ASSIGNED TASK: Continue the SP500 trading update from where it stops.

PASSAGE PROVIDED:
SP500 LDN TRADING UPDATE 17/12/25
PLEASE NOTE THIS IS FINAL SP500 UPDATE OF 2025, UPDATES WILL RESUME JAN 6
WEEKLY & DAILY LEVELS
***QUOTING ES1! FOR CASH US500 EQUIVALENT LEVELS, SUBTRACT POINT DIFFERENCE***
WEEKLY BULL BEAR ZONE 6810/00
WEEKLY RANGE RES 6940 SUP 6725
DEC EOM STRADDLE 6631/7067
DEC QOPEX STRADDLE 6303/7025
WEEKLY VWAP BULLISH 6766
MONTHLY VWAP BULLISH 6764
WEEKLY STRUCTURE – BALANCE - 6805/6909
MONTHLY STRUCTURE – BALANCE - 6952/6539
The week opens in a negative gamma regime with zero gamma ES ~6820). Below this, price is more sensitive and prone to sharper moves
DAILY STRUCTURE – BALANCE - 6805/6931
DAILY VWAP BULLISH 6852
DAILY BULL BEAR ZONE 6861/71
DAILY RANGE RES 6909 SUP 6786
2 SIGMA RES 6970 SUP 6724
VIX BULL BEAR ZONE 18.36
PUT/CALL RATIO 1.21
TRADES & TARGETS
SHORT ON TEST/REJECT DAILY BULL BEAR ZONE TRAGET WEEKLY BULL BEAR ZONE
LONG ON ACCEPTANCE ABOVE DAILY BULL BEAR ZONE TARGET DAILY RANGE RES
(I FADE TESTS OF 2 SIGMA LEVELS ESPECIALLY INTO THE FINAL HOUR OF THE NY CASH SESSION AS 90% OF THE TIME WHEN TESTED THE MARKET WILL CLOSE ABOVE OR BELOW THESE LEVELS)

GIVEN DATA:
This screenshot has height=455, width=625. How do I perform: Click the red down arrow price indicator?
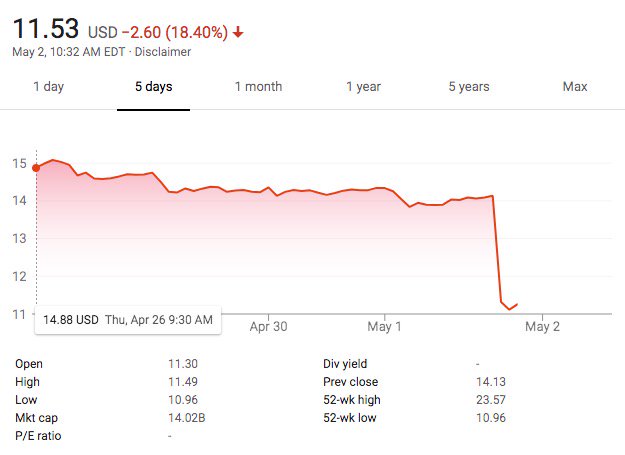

TASK RESULT:
GOLDMAN SACHS TRADING DESK VIEW
Big Picture: 2025–2026 Equity Themes
The author’s core message: this is not an AI bubble, and the AI-driven regime has deep macro, sector, and portfolio implications into 2026. The note highlights five main themes:
1. AI infrastructure dip-buying: Stay constructive on the AI capex / infra layer.
2. AI productivity winners: 2026 is when markets start rewarding adopters, not just suppliers.
3. Strategic case for commodities: Copper and gold as direct beneficiaries of AI/geopolitics and as portfolio insurance.
4. Power as a structural theme: US power constraints as a bottleneck to AI – and an equity opportunity.
5. Cyclical acceleration: Middle-income consumer and non-residential construction as under-owned, mispriced cyclical upside into 2026.
AI Bubble Debate & Investor Concerns
### 1. Is AI a Bubble?
View: No – the current AI cycle is fundamentally different.
Key arguments:
- First at-scale substitute for cognitive labor
Past tech (printing press, electricity, computers, internet) augmented humans or automated narrow tasks.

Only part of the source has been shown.